Munk was born in Budapest, Hungary in 1927. When the Nazis invaded in 1944, he escaped with his family, ultimately arriving in Toronto in 1948 at the age of 20. An immigrant with neither social connections nor a command of English, Munk nevertheless felt welcomed by Canadians, and would go on to profess a lifelong love of his adoptive country. In 2011, he remarked, “This is a country that does not ask about your origins but concerns itself with your destiny.”

Munk founded Barrick in 1983 and built it into the world’s largest gold mining company in less than twenty-five years. He did so by leading a small team of partners who trusted one another implicitly and who together balanced boldness and prudence in the pursuit of fierce entrepreneurial ambitions.
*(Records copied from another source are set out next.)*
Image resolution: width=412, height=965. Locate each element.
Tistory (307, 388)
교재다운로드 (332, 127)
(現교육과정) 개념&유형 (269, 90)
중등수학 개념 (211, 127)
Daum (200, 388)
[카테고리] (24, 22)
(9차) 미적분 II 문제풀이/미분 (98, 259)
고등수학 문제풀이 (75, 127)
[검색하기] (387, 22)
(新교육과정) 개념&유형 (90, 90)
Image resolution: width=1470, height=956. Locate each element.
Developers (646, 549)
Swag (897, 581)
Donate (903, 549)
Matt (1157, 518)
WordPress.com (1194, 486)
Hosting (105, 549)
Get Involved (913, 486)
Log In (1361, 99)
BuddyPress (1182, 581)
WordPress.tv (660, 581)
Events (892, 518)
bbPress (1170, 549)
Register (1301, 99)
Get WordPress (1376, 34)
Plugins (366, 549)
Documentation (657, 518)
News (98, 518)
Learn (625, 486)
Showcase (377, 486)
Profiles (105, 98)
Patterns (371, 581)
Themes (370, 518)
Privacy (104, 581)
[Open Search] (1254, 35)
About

One of Canada’s most significant philanthropists, Munk donated nearly $300 million to causes and institutions that were close to his heart. With his wife, Melanie, he established the Peter Munk Cardiac Centre at the Toronto General Hospital in 1997. Munk donated more than $175 million to the institution, including a $100 million contribution in 2017 that remains the largest single gift ever made to a Canadian hospital. To his alma mater, the University of Toronto, Munk gave $47 million to create what has become Canada’s preeminent degree-granting institution for the research and study of global affairs, the Munk School of Global Affairs. In 2008, he founded The Munk Debates, which quickly became Canada’s most important public policy debate series, bringing the world’s brightest minds together to debate the biggest issues of our time.

For his leadership as an entrepreneur and philanthropist, Munk received numerous awards and honors, including honorary doctorates from the University of Toronto, Concordia University, Bishop’s University, and the Technion-Israel Institute of Technology. In 2008, he was named a Companion of the Order of Canada, the country’s highest civilian honour, limited to no more than 165 living Canadians at any one time.

Surviving Munk is Melanie, his wife of 45 years; five children (Anthony, Nina, Marc-David, Natalie, and Cheyne); and 14 grandchildren.

Please visit www.barrick.com/peter-munk for more about the life of Peter Munk.

His memory lives on with more than 10,000 Barrick employees on five continents, as well as the countless individuals and communities he touched through his philanthropy in Canada and around the world.